A new technique has been developed by EPFL researchers for assessing building safety following an earthquake, thus helping residents to move back to their houses more quickly.

Yves Reuland monitors recordings taken by a seismograph. (Image credit: A. Herzog, EPFL)

A major challenge and responsibility of civil engineers are to decide when it is safe for the residents of the building to return to their homes following an earthquake. In addition to assessing whether the building could collapse, the engineers should also evaluate whether it has the ability to endure aftershocks of the same magnitude. The good news is that some potential study is being conducted in this area.

A new technique that can increase the accuracy of these types of evaluations has been invented by the researchers of EPFL’s Applied Computing and Mechanics Laboratory (IMAC). It depends on taking measurements of ambient vibrations of a building and can be used to improve current techniques and accelerate the process for determining which structures are too weak to live in. The study by Yves Reuland (lead author), Pierino Lestuzzi, and Ian F.C. Smith is published in the January issue of Soil Dynamics and Earthquake Engineering.

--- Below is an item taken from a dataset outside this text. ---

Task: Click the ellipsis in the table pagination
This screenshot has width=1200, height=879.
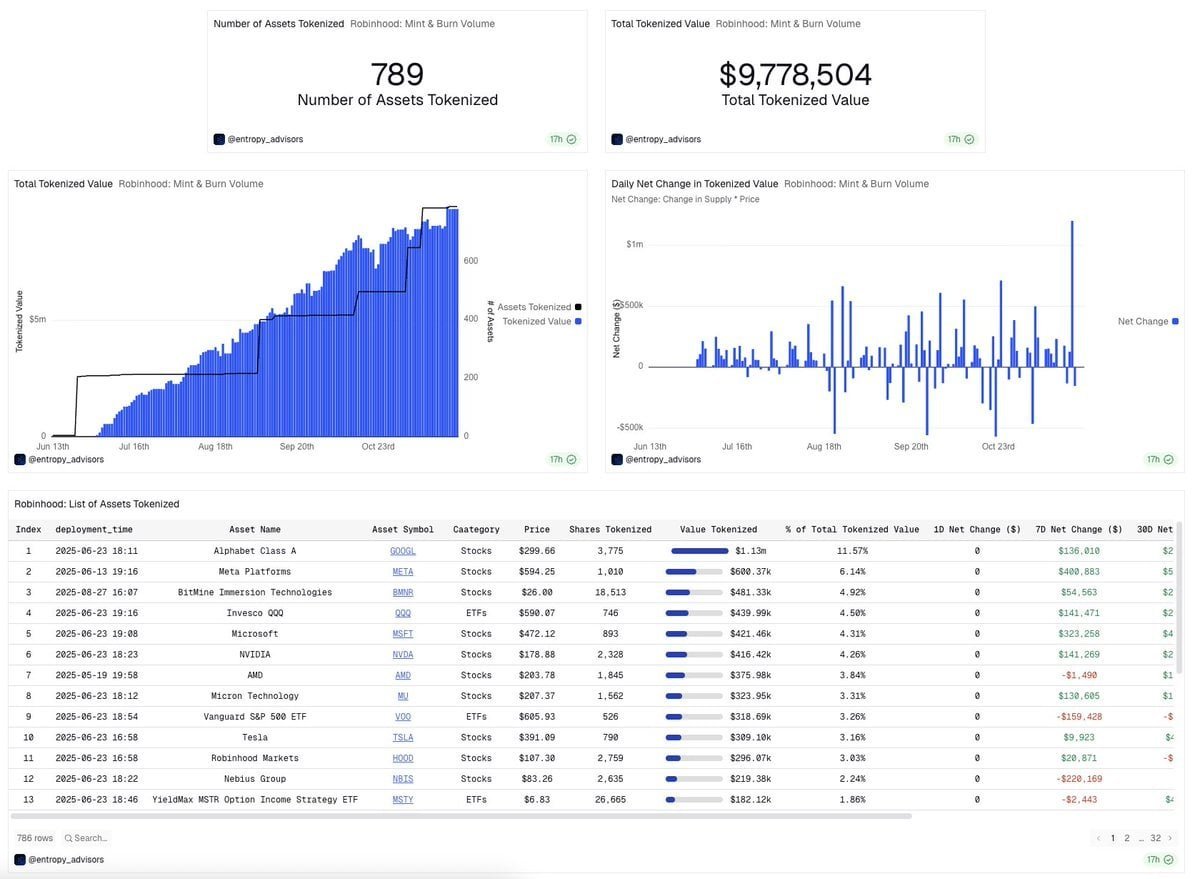Action: click(1139, 836)
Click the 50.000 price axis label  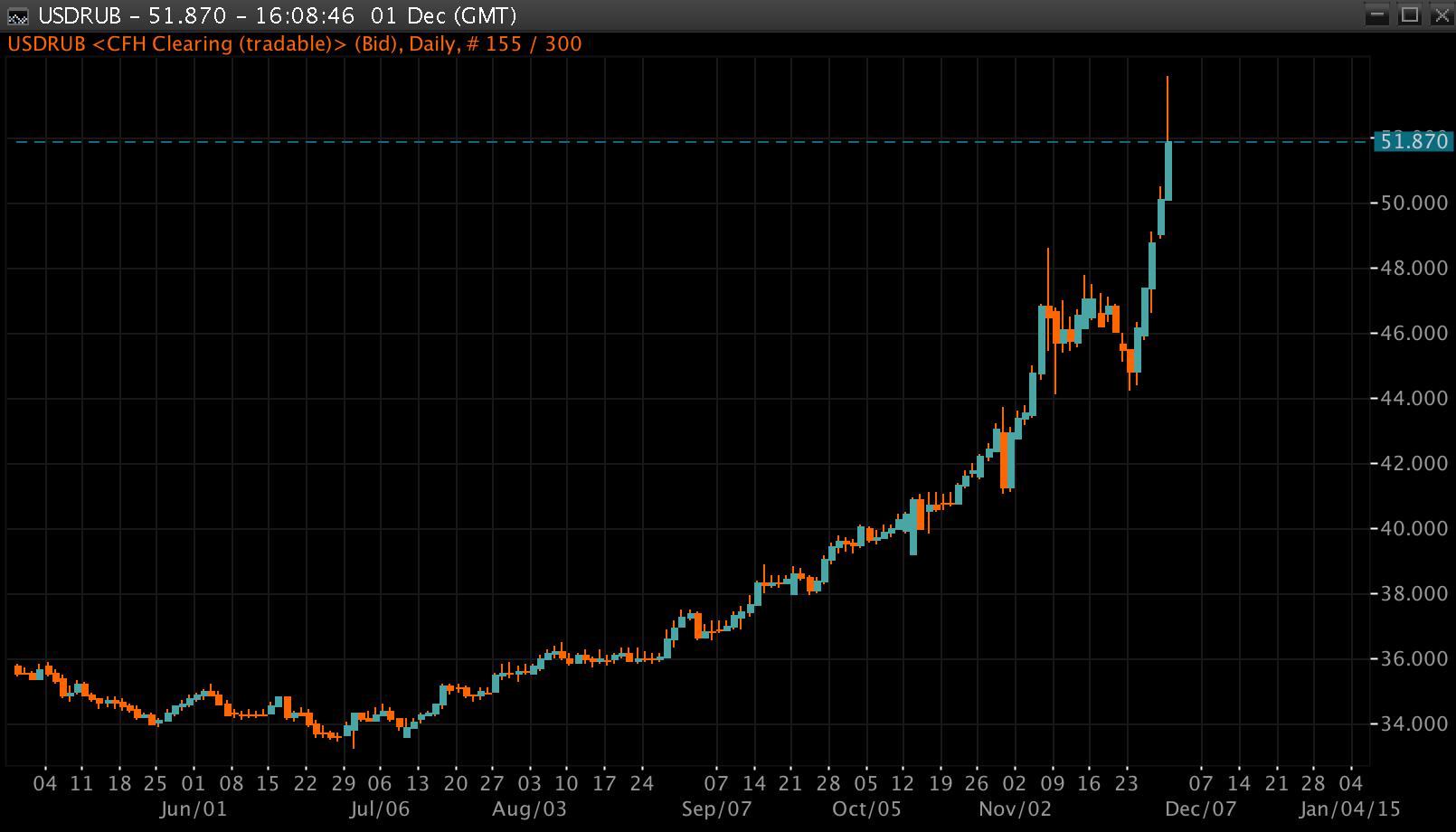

Our article shows that we can leverage existing technology in new ways. We took systems that are already used to measure the condition of bridges, and applied them to the assessment of buildings damaged by an earthquake. The other novel aspect of our method is that we don’t need to know the baseline—that is, pre-earthquake—condition of a building to perform the assessment.

Pierino Lestuzzi, Senior Scientist, IMAC

That is significant since the buildings are usually not fitted with sensors that constantly measure their structural behavior. After an earthquake, engineers have to explore the condition of a building much as a doctor who has to diagnose a patient without the knowledge of the medical history of a patient.

Visual Assessment

Presently, engineers carry out this diagnosis using a visual assessment which is performed based on an appraisal form created by Italian scientists. After the two major earthquakes in central Italy in 2009 and 2016, this technique proved to be highly effective. Although a visual assessment is required for locating the damage caused to a building, it takes a long duration to complete, approximately 2–3 hours per building, and is quite difficult and subjective. In addition, it does not remove the ambiguity about whether a building could endure aftershocks. Therefore, the new technique was developed at IMAC.

The new technique enables the engineers to record the ambient vibrations (such as those caused by human activity like road traffic, or by wind) of a building with a portable seismograph in which three or four sensors are placed at various points in the building and the vibrations are measured for 30 minutes—quite similar to a doctor who listens to the heartbeat of a patient using a stethoscope.

Quantitative Data for Fast Decisions

The recordings are then processed to segregate signals due to variations in the structure of the building from signals due to ambient noise, the age of the building, or weather conditions. The results are fed into a computer model for predicting the potential of building to survive another earthquake. The predictions of the model of IMAC researchers are estimated to be 50%–100% accurate. After that, engineers can integrate these quantitative data with the results of their visual assessment.

Combining these two approaches reduces the amount of uncertainty as to whether a building can be occupied. But our model needs to be developed further before it can be adopted on a large scale.

Reuland, Post-Doc Researcher, IMAC

Lestuzzi states that the IMAC technique could already be employed to assess buildings on the outer rim of earthquake-affected areas for the residents to rapidly know when it is safe to move back to their homes.

The IMAC researchers carried out their study by investigating the demolition of the Villa Marguerite building on the EPFL campus and examining the results of experiments performed by EPFL’s Earthquake Engineering and Structural Dynamics Laboratory (EESD), led by Katrin Beyer, on a pilot building constructed on a shake table.